## Start Passage to read

Savenick said Farnsworth would read science fiction and hobby magazines between his chores, and came up with the idea for electronic television while he was plowing a field behind a team of horses.
"I'm gonna scan the image and pull it across one line at a time like the horse," said Savenick, speaking as if he were Farnsworth. "And then we're gonna send it out as a trail of electrons to the receiver, and they're gonna reassemble it a line at a time."
That idea formed the basis for analog television as we know it and remains the principle upon which even modern digital image transmission is based. But even with help from wealthy investors, it took Farnsworth seven years to design and produce the glowing glass tubes that finally sent the first working television signal over the air on September 7, 1927.
The street corner now marked by a monument to Farnsworth in San Francisco is the spot where the breakthrough happened: a laboratory in a building where Farnsworth's family members gathered to mark the 90th anniversary of the event.
"There wasn't a place on earth that wasn't affected by the invention of television," recalled Farnsworth's grandson, Philo Krishna Farnsworth.
But the impact on the Farnsworth family was far from what their patriarch had envisioned.
"Being the descendant of a famous inventor, someone who changed the world, and not having the economic benefit of it -- that's a very personal part of it," said Farnsworth's grandson, who goes by his middle name, Krishna.

## End Passage to read

# Objectives
• A. Rewrite the paragraph of the Farnsworth passage that begins "That idea formed the basis" as a short bulleted list that keeps its main facts.
• B. List every person the Farnsworth passage identifies by name.
• C. Retype the part of the Farnsworth passage that opens with the words containing "That idea formed" and closes with "of the event.".

## Start Extracted information

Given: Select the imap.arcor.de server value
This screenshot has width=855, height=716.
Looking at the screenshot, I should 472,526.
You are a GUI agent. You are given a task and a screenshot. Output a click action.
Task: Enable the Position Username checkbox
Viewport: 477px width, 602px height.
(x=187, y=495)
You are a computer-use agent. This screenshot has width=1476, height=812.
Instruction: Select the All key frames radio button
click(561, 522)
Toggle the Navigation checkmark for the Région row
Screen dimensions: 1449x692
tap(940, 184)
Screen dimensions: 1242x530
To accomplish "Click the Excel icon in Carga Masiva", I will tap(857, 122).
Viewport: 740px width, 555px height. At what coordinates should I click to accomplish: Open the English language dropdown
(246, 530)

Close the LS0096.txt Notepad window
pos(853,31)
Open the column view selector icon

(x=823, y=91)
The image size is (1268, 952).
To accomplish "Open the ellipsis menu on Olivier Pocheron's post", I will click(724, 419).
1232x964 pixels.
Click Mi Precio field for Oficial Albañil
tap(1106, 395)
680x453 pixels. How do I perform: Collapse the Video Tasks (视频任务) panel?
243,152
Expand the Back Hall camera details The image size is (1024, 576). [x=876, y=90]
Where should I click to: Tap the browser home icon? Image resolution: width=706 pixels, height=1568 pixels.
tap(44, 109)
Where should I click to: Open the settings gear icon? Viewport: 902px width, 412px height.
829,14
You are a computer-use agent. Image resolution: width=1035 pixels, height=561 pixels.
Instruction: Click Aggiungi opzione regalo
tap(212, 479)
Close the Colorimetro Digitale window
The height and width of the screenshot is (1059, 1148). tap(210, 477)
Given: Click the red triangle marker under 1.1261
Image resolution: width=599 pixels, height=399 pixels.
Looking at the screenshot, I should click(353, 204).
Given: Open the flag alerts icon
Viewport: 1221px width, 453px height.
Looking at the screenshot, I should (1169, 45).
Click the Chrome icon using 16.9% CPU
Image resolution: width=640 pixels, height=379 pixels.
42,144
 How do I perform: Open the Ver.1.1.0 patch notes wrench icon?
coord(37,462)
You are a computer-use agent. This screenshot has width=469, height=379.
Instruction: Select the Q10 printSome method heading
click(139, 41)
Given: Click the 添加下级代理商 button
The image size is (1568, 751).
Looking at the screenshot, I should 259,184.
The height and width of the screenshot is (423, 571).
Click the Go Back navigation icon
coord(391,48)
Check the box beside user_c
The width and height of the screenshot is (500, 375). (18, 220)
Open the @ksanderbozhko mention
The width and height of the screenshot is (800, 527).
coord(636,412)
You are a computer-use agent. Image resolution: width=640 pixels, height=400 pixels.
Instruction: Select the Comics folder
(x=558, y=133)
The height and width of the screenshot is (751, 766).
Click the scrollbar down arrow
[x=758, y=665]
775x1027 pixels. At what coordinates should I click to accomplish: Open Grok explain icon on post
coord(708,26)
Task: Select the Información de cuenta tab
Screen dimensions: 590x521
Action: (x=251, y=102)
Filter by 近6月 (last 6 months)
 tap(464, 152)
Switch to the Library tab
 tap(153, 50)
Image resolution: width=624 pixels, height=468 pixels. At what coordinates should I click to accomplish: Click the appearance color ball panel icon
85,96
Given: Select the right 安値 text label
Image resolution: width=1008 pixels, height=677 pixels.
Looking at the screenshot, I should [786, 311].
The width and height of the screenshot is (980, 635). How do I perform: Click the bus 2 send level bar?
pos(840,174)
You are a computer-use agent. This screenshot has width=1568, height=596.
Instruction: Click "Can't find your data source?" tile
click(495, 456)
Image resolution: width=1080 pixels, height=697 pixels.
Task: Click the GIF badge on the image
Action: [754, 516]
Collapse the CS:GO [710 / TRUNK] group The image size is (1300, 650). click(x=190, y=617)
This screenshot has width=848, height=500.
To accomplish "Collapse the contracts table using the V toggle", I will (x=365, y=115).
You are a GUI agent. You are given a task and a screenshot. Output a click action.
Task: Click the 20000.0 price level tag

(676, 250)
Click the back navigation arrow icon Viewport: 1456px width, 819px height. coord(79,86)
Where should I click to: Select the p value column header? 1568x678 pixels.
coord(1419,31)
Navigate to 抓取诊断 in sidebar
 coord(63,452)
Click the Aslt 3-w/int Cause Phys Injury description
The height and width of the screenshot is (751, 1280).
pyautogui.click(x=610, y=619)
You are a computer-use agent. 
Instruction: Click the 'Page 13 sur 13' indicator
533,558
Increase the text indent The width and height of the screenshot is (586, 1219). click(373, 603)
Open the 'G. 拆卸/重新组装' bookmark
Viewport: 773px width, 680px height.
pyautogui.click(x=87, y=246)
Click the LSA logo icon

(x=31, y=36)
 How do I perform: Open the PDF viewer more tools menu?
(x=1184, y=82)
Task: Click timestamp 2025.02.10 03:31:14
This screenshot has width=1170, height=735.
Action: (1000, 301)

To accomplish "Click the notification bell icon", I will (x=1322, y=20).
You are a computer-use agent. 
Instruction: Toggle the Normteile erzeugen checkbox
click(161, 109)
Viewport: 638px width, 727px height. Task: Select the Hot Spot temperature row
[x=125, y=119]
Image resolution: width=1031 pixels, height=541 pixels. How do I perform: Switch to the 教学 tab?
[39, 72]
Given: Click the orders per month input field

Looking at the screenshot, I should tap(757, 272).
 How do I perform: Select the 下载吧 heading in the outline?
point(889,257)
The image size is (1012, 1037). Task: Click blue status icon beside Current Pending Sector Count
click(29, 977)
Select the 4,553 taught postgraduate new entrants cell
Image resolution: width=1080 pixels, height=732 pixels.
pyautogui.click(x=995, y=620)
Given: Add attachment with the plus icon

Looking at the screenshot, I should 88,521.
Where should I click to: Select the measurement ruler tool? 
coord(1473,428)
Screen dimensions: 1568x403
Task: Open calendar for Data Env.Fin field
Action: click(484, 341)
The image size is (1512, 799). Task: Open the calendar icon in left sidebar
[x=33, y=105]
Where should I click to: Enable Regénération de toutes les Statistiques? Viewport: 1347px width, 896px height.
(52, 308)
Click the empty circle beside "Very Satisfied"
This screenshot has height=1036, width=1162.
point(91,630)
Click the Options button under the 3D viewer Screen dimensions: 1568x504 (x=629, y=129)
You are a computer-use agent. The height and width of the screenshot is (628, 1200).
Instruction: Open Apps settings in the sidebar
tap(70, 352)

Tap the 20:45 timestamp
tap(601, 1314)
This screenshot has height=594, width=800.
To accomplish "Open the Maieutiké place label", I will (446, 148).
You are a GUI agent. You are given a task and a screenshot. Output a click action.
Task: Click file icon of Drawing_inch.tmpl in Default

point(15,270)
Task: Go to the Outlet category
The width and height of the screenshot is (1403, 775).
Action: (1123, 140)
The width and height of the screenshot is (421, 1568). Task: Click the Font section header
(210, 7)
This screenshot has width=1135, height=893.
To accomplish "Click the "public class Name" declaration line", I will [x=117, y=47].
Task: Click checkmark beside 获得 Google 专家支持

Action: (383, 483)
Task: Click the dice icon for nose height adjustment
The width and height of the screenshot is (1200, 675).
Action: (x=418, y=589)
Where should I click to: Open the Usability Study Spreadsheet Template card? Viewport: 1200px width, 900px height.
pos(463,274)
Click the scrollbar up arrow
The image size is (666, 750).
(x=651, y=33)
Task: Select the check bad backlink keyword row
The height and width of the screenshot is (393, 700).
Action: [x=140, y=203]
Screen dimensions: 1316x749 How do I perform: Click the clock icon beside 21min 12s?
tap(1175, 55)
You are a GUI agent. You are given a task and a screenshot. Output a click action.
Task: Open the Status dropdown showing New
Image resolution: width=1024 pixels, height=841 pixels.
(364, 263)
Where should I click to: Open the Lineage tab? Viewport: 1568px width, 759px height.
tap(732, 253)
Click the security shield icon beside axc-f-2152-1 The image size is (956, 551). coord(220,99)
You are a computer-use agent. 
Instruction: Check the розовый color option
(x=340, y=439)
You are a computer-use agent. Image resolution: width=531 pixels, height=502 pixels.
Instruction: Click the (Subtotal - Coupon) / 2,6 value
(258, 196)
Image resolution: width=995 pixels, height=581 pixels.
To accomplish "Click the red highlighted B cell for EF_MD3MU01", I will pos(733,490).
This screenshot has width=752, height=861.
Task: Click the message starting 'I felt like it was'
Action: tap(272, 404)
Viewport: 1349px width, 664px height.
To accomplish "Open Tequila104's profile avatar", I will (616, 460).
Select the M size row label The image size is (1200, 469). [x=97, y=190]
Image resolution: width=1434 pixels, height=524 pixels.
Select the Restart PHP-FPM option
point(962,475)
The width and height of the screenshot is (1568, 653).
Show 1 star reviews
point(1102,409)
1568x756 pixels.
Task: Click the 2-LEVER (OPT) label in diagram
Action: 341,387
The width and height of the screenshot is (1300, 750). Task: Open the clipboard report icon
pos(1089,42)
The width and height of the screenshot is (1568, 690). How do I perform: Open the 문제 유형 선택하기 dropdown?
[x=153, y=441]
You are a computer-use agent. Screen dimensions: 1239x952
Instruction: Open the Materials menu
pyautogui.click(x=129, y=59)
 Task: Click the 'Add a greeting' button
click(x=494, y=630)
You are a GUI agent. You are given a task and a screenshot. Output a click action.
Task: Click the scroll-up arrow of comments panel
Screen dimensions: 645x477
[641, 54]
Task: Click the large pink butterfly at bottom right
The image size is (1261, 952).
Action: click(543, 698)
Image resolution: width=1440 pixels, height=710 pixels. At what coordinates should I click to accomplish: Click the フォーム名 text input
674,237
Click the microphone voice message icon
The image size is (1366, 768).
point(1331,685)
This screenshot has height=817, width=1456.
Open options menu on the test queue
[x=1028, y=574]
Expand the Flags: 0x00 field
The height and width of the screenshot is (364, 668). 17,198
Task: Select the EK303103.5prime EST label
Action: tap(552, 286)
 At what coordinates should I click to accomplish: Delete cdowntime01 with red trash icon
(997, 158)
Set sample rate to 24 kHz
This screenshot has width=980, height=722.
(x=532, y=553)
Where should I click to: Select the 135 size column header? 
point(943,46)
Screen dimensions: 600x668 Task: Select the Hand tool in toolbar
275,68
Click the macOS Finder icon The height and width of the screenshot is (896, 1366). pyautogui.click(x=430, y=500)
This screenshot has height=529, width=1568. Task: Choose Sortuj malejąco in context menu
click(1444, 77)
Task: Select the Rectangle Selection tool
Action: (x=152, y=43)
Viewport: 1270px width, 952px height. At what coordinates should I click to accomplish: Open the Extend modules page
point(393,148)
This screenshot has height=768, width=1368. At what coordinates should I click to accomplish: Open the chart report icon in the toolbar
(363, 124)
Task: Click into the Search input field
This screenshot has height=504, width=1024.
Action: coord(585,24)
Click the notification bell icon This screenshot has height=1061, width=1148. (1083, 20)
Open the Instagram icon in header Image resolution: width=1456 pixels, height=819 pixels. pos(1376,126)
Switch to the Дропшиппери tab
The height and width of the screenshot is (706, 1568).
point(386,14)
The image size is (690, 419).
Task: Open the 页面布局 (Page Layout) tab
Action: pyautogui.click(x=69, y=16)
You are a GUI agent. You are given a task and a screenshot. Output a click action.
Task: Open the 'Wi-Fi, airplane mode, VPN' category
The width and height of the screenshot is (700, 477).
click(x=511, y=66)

## End Extracted information

# Expected outputs
• A.
- The idea became the basis for analog television and still underlies modern digital image transmission.
- Even with help from wealthy investors, Farnsworth needed seven years to design and produce the glowing glass tubes.
- Those tubes sent the first working television signal over the air on September 7, 1927.

• B.
- Savenick
- Farnsworth
- Philo Krishna Farnsworth (Farnsworth's grandson, who goes by Krishna)

• C.
That idea formed the basis for analog television as we know it and remains the principle upon which even modern digital image transmission is based. But even with help from wealthy investors, it took Farnsworth seven years to design and produce the glowing glass tubes that finally sent the first working television signal over the air on September 7, 1927.
The street corner now marked by a monument to Farnsworth in San Francisco is the spot where the breakthrough happened: a laboratory in a building where Farnsworth's family members gathered to mark the 90th anniversary of the event.